22 thoughts on “The Wanderer – Timothy J. Jarvis

  1. Pages vii – xv, 1 – 24
    “…because I’ve become convinced, in recent years, history is drawing to a close.”
    The footnoted pre-circumstances surrounding this manuscript – a manuscript starting on page 1 – are enthralling and convincing and imaginovocative; its stated shortcomings – of a narrator struggling anew with his native language: Maturin-like? perhaps Hodgson born? or Matthew Gregory Lewis of a Wandering figure as modern man become ancient in a far immortal future? – are, for me, so far, strengths. I am utterly captivated and the initial narrative journey, by dint of perceived chance accidents of fate that are more than coincidental, perhaps more than accidental, as most of my preternaturally chosen gestalts reviews in the past attest, lead from past public viewing of a seemingly unpuppeteered Punch and Judy show in the streets of modern London (our modern London today but ancient from other viewpoints, or slightly ahead of us, judging by the TV quiz show we glimpse the narrator glimpsing in a pub) towards a more private performance in a wonderfully delineated catacomb with striking hellish interactions…

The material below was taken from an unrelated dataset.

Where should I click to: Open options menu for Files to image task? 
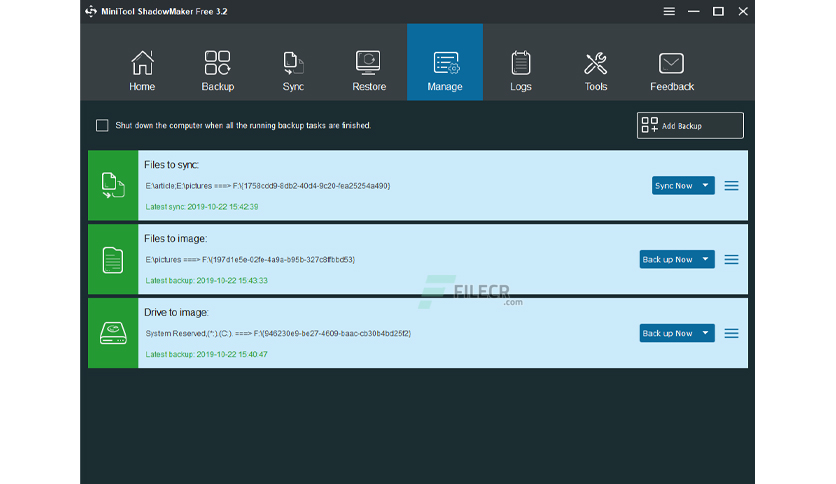(x=732, y=260)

    Dread and Terror. But as Maturin himself wrote in Melmoth: “Terror has no Diary.”
    I will not in future attempt to itemise the audit trail, if such it be, of the plot, but hopefully confine myself to affective reactions and hopefully no spoilers, subject to the precarious nature of real-time reviewing, and to be eked out savouringly, too, as warranted by this book. A review that might be re-inserted between the paragraphs of the book in some edition of it in the ancient future? Itself without puppeteer except the retrocausal unknown goal toward where, by hawling, I gingerly wander myself.
  2. Pages 24 – 33
    “Coincidence? Or an obscure threat?” (Footnote on page 284)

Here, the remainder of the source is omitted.